### WHAT YOU ARE ASKED TO DO
Which lines below mention "Scan"? Pick each one out.

### MATERIAL FOR THIS TASK
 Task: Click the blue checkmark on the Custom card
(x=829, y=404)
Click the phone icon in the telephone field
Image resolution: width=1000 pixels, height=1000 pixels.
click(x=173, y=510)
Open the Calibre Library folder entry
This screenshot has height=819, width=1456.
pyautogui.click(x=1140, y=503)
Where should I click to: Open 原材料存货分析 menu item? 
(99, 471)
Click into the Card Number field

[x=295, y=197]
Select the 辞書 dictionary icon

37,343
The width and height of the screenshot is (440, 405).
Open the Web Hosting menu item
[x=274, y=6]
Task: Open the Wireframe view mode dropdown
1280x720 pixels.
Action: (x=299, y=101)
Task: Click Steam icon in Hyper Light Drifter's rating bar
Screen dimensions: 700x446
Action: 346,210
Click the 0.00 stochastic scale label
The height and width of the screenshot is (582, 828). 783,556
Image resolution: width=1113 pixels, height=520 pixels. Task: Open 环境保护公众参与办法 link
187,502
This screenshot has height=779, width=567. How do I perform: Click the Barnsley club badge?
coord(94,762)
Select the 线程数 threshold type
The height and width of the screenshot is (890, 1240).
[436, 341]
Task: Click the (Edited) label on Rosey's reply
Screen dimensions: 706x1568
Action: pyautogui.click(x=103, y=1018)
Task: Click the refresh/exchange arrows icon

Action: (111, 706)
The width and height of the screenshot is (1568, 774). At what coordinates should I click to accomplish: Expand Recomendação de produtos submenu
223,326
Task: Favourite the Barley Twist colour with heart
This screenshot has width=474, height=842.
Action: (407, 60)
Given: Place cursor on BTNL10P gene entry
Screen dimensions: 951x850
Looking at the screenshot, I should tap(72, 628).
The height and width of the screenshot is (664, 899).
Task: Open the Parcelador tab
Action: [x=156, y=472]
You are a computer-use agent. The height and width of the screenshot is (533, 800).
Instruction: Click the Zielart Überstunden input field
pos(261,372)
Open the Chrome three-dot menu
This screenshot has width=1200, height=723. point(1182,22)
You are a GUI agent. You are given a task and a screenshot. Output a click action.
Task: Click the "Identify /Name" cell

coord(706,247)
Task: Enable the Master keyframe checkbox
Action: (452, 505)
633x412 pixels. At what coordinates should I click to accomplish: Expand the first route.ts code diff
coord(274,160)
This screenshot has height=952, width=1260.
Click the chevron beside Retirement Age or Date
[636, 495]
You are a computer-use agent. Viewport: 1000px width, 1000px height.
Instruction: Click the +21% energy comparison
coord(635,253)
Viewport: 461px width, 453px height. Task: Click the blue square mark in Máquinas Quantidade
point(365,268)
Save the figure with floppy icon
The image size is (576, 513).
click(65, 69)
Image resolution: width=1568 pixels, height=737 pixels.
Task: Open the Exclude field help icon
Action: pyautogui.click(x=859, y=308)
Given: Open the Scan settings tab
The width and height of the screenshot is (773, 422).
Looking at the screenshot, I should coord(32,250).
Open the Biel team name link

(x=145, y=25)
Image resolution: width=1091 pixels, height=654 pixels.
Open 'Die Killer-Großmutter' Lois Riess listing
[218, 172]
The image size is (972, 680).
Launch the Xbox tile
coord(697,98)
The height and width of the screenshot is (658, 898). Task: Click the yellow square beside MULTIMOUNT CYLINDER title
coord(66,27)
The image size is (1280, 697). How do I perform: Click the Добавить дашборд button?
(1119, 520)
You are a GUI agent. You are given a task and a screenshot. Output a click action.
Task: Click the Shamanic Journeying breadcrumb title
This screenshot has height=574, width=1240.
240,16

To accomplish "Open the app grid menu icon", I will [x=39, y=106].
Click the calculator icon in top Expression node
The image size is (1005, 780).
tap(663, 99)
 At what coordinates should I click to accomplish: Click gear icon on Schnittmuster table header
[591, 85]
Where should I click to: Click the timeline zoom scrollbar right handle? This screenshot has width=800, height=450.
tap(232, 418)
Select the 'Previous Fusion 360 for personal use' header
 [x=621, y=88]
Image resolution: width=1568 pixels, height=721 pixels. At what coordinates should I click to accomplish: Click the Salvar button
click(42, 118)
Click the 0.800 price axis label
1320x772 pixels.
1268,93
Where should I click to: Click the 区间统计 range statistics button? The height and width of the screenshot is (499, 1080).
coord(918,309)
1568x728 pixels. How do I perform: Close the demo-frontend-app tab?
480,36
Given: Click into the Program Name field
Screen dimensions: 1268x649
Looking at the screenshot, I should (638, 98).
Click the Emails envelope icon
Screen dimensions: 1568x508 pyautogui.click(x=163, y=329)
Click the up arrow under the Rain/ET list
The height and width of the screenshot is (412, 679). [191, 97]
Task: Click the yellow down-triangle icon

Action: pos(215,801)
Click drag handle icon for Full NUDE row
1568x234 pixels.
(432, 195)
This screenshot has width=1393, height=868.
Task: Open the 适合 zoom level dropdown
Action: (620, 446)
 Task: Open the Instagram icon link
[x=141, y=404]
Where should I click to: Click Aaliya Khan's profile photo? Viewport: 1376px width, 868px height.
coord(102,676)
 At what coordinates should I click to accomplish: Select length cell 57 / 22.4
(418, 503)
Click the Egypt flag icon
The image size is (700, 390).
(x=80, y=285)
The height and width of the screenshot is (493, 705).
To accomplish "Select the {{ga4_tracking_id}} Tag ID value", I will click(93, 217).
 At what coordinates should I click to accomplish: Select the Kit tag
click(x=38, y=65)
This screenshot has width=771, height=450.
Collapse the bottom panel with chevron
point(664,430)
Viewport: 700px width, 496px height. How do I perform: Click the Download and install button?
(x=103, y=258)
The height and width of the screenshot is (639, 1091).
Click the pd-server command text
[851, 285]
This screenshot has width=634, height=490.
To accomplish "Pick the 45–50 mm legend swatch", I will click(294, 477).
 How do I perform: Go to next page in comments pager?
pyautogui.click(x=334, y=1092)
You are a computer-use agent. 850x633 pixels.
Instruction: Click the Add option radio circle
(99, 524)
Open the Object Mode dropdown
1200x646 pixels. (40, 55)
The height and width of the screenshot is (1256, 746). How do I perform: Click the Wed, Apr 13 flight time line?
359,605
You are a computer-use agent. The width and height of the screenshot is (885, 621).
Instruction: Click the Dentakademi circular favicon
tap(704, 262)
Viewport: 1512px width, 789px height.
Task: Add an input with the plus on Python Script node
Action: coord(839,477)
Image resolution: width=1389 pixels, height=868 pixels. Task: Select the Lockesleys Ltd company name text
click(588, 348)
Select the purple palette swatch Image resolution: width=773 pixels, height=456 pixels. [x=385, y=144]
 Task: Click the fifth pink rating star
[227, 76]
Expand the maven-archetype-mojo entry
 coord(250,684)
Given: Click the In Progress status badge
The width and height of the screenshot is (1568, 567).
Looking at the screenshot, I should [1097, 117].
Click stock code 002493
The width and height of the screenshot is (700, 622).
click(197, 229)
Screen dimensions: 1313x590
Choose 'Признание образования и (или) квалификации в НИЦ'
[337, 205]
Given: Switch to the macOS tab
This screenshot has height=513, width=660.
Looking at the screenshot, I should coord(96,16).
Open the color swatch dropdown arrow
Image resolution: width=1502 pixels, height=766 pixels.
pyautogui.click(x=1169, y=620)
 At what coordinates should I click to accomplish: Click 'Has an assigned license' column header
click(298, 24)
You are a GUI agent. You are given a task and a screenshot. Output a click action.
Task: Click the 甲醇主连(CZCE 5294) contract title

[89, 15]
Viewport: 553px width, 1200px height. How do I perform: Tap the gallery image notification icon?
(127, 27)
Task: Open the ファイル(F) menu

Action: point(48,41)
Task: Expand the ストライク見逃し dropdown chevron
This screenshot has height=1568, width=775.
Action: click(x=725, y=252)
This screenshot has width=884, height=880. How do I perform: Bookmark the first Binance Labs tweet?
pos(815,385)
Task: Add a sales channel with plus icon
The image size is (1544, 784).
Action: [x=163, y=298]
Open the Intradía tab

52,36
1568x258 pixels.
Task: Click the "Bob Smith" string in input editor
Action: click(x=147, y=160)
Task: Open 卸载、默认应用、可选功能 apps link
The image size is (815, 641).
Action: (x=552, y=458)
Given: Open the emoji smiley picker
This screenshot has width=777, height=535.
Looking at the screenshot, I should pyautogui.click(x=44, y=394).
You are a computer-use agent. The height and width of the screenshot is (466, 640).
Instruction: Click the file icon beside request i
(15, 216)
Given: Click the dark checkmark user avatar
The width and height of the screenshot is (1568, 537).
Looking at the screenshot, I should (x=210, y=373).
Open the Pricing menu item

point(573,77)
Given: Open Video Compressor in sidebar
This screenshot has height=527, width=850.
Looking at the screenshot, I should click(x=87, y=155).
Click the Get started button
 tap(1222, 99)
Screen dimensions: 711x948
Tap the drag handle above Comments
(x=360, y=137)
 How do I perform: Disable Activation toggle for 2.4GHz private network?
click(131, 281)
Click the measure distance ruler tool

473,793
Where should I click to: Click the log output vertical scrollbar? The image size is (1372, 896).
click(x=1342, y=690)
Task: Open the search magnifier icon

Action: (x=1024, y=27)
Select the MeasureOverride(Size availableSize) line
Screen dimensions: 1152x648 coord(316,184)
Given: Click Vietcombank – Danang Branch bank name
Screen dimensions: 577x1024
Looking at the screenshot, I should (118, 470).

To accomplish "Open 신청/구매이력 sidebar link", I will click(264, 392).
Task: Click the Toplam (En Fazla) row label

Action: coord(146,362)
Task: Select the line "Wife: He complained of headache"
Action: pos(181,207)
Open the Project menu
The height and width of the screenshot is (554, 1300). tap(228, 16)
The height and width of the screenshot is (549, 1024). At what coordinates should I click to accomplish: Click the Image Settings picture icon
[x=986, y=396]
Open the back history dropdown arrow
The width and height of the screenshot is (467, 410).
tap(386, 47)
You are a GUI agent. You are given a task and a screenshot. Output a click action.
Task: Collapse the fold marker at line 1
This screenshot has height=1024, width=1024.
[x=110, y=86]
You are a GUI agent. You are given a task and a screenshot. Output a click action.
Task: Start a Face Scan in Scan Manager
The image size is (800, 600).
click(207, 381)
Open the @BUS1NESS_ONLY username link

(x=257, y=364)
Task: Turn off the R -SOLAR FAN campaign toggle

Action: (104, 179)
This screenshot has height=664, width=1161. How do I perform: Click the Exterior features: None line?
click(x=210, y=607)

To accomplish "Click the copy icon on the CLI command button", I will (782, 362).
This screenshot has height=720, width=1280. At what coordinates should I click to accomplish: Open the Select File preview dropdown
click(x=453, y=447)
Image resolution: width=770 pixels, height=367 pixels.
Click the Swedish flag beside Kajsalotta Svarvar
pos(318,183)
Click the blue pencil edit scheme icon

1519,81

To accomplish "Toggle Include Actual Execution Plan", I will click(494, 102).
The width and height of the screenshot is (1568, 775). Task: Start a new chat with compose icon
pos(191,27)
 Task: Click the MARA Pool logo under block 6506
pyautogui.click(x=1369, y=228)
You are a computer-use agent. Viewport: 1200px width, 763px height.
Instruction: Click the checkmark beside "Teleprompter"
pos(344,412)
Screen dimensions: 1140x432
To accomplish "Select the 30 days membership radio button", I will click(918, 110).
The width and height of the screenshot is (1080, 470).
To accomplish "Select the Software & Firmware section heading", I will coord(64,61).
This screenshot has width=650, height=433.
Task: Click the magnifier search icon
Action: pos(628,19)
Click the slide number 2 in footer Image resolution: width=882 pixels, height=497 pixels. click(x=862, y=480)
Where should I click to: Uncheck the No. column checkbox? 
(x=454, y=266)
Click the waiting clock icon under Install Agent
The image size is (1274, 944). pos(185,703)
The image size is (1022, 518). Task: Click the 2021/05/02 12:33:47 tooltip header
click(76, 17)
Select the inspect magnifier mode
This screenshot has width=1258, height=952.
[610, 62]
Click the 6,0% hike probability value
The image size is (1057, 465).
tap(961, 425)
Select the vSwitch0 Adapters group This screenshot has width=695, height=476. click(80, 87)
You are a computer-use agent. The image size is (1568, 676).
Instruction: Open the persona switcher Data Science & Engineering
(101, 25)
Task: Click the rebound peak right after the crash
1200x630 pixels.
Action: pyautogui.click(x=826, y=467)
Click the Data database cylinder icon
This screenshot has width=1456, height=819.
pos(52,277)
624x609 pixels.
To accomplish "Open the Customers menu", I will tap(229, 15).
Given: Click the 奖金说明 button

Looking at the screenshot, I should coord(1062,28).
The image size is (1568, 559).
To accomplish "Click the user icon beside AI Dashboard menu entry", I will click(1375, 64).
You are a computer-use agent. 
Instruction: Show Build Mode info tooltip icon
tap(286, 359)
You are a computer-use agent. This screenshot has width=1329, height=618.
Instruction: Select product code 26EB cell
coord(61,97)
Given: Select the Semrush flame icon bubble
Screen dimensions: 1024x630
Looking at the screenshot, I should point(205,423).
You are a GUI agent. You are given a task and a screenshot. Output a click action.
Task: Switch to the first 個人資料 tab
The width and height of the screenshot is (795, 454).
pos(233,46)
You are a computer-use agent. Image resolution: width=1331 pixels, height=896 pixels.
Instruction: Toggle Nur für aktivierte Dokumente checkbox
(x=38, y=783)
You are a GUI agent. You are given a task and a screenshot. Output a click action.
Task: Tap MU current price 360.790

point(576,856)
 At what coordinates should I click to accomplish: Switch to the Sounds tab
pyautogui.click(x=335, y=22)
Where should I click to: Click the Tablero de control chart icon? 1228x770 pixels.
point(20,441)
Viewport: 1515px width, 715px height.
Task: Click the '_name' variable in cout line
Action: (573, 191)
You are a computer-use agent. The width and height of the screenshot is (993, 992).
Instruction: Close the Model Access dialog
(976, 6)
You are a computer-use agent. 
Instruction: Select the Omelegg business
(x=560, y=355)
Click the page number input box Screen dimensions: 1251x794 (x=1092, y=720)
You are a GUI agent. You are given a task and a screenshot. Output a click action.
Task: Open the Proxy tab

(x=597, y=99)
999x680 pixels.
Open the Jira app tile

### ANSWER BELOW
Given: Open the Scan settings tab
Task: Start a Face Scan in Scan Manager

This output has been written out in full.